Blog 4: Incumbency

This blog is part of a series related to Gov 1347: Election Analytics, a course at Harvard University taught by Professor Ryan D. Enos.

Introduction

This week in Election Analytics, we will be incorporating incumbency and expert predictions into our existing models.

Incumbency is widely considered to have an impact in elections. In recent years, analysts have looked deeper into this, identifying two types of incumbent impact: President’s Party and district-level incumbency. On a district level, many have speculated that voters may reward or punish incumbency for various reasons. Adam Brown asserts, however, that voters actually do not care about the incumbent candidate. Rather, incumbency inherently enables structural advantages that favor the incumbent. For example, the incumbent has the ability to reward their district with “pork,” or economic benefits.

The President’s party tends to lose seats during congressional midterm elections, because this election is generally seen as a referendum on the president. Folke and Snyder explored this phenomenon through the lens of gubernatorial elections, ultimately finding that the party of the governor does experience losses. Folke and Snyder attributed some of these results to poor economic performance and other factors. They also ruled out reversion to the mean as the cause of the loss, indicating that it should also not be considered as much on a national level.

Turning to my work this week: First, I attempted to evaluate the accuracy of expert predictions. Expert predictions are generated by well-known election predictors and polling houses in order to provide data for their own prediction models. They are effectively refined polling data but they also take into account the fundamentals such as GDP, incumbency, and district-specific information.

Expert Predictions

In order to compare the accuracy of the predictions, I created two maps, one of 2018 Democratic voteshare and one of the average expert ratings, where 7 is Solid R and 1 is Solid D. The issue with this is immediately obvious. We are missing so much data that the expert predictions are almost useless as a basis for anything except swing districts. From the little data we have, the average expert ratings seem to align with voteshare. Districts with lower Democratic voteshares are more likely to be shaded closer to a tossup or lean Republican. However, in a prediction, this data would only be useful in tandem with polls on the districts that don’t have expert predictions, and data on safety districts.

# Modelling

For my predictive model, I initially planned to regress on polls, economic data, expert predictions and incumbency. However, I wished to avoid accidentally overfitting my model so I cut out the economic data, considering that expert predictions often take it into account already.
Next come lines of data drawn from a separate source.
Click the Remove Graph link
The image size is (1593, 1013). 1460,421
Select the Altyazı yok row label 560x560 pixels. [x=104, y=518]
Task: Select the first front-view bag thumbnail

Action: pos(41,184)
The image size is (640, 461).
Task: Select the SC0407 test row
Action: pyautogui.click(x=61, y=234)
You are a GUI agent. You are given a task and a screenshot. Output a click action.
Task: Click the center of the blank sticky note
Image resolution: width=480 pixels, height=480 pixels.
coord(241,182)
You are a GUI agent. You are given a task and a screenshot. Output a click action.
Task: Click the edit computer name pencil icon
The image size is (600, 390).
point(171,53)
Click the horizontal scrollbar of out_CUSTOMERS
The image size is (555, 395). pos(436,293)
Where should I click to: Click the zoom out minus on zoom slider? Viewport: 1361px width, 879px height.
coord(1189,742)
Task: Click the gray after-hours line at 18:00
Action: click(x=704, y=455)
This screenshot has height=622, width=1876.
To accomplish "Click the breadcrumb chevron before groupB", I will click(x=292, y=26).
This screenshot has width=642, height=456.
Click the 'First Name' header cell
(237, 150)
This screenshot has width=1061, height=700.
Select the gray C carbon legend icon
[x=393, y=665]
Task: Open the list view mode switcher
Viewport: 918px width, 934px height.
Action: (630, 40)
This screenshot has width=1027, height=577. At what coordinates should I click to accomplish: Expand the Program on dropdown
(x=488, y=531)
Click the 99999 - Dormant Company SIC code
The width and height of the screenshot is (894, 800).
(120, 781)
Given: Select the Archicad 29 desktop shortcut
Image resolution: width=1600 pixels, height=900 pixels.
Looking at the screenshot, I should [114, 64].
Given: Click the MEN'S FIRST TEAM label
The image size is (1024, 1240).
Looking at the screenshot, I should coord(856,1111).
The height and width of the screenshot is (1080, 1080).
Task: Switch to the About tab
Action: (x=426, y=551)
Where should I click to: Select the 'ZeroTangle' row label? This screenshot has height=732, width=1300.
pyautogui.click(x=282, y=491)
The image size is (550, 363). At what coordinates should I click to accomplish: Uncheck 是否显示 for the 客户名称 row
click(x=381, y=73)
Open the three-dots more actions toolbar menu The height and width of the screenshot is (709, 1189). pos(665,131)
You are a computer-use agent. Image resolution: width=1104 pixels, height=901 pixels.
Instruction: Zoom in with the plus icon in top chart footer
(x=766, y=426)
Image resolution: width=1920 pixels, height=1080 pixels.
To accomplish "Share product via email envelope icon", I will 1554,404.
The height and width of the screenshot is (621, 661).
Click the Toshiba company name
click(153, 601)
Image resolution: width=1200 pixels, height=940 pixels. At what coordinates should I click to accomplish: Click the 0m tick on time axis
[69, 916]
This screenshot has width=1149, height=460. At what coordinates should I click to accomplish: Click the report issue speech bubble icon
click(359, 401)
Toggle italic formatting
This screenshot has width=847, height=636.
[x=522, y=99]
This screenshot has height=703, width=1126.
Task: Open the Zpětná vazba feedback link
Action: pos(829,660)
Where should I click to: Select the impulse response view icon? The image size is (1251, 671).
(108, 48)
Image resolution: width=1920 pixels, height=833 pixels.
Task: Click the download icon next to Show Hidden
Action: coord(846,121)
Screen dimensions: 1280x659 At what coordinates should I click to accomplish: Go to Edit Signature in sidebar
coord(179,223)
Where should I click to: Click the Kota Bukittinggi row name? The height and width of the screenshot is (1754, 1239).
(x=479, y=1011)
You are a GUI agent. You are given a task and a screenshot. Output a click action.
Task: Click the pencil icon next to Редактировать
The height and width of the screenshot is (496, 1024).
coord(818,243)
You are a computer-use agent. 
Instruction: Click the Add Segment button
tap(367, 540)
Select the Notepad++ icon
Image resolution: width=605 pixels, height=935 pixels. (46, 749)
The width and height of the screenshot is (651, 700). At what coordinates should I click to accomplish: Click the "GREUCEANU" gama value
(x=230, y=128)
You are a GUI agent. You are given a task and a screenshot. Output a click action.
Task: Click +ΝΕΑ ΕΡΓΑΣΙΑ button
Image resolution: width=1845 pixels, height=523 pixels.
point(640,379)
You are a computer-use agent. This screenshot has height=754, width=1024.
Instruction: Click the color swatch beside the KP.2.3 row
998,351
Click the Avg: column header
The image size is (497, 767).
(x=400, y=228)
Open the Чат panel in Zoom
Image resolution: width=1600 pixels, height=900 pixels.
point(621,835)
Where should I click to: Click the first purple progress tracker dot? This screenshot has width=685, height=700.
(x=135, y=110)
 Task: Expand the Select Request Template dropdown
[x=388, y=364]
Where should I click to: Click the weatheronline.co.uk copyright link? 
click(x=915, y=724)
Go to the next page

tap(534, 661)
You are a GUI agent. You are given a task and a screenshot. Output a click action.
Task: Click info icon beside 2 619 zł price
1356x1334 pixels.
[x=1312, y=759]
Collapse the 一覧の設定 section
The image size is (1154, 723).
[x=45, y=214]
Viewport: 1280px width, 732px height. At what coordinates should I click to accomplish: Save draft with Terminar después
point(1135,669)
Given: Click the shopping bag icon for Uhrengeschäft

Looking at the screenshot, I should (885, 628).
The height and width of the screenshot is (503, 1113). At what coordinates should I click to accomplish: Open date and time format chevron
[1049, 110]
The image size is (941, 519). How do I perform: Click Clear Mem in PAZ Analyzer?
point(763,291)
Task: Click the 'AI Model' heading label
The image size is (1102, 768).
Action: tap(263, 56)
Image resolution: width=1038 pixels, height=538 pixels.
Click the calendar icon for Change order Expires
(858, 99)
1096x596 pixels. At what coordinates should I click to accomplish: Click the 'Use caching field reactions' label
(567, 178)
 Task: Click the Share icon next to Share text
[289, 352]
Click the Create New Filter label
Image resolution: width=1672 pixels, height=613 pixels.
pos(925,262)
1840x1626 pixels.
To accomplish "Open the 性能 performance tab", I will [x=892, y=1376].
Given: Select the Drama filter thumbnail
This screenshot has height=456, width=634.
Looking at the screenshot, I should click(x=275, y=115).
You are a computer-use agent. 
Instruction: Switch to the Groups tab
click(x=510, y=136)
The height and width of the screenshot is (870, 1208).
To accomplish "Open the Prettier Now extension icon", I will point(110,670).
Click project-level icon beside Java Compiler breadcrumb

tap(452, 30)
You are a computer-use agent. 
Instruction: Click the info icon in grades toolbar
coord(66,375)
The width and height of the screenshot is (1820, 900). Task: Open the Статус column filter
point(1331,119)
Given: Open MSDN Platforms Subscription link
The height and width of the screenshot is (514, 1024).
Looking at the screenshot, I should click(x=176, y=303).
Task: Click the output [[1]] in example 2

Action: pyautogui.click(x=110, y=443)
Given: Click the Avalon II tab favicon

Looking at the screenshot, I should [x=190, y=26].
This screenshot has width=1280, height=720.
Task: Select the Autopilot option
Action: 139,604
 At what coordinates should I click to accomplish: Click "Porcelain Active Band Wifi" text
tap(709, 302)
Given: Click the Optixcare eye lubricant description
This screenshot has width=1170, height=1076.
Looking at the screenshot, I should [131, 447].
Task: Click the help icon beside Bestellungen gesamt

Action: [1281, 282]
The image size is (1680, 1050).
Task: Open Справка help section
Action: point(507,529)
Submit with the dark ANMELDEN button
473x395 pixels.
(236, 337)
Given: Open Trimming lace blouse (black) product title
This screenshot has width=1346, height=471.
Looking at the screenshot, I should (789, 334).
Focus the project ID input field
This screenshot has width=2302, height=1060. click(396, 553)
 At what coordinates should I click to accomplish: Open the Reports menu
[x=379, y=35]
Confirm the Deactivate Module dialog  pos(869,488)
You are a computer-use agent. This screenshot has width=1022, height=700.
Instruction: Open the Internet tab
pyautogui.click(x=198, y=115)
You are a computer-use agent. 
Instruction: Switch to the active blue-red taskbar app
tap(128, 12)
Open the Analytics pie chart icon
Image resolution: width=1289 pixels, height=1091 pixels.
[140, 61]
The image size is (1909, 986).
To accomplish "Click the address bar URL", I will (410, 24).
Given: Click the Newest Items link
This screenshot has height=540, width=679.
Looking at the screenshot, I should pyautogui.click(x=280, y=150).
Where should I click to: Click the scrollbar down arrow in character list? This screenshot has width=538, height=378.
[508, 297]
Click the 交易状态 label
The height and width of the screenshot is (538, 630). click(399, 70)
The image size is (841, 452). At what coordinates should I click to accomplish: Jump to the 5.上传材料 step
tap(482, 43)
I planned to join polling data with the expert prediction data in order to enhance my model like I evaluated above, however I ran into many issues with missing data so I decided that it would be more productive to predict solely the swing districts established by the expert predictions.

## Rows: 3144 Columns: 45
## ── Column specification ────────────────────────────────────────────────────────
## Delimiter: ","
## chr (28): pollster, sponsors, display_name, pollster_rating_name, fte_grade,...
## dbl (12): poll_id, pollster_id, sponsor_ids, pollster_rating_id, sponsor_can...
## lgl  (5): subpopulation, tracking, internal, nationwide_batch, ranked_choice...
## 
## ℹ Use `spec()` to retrieve the full column specification for this data.
## ℹ Specify the column types or set `show_col_types = FALSE` to quiet this message.

Finally, I also wanted to use incumbency in the regression but I ran into issues with the scope of the data set and lack of incumbency data for 2022 so for now, I’m relying on the incumbency that has already been worked into the expert predictions and in future posts, I will make it stand out a bit more in accordance with Adam Brown.

## Warning in predict.lm(object = .x, newdata = as.data.frame(.y)): prediction from
## a rank-deficient fit may be misleading
## # A tibble: 94 × 3
##    state      district  pred
##    <chr>      <chr>    <dbl>
##  1 Alaska     AL        48.0
##  2 Arizona    1         51.3
##  3 Arizona    2         49.1
##  4 Arizona    6         48.2
##  5 California 21        48.3
##  6 California 22        60.1
##  7 California 25        58.3
##  8 California 26        54.8
##  9 California 3         49.0
## 10 California 45        51.9
## # … with 84 more rows

Conclusion

Frankly, this week was a lot of trial and error. The predictions for the swing states are not horrible. The R-Squareds range from perfect 1 (probably in uncontested races) to .03 but the vast majority are in the .7-.9 range. I would rely on these given dire circumstances.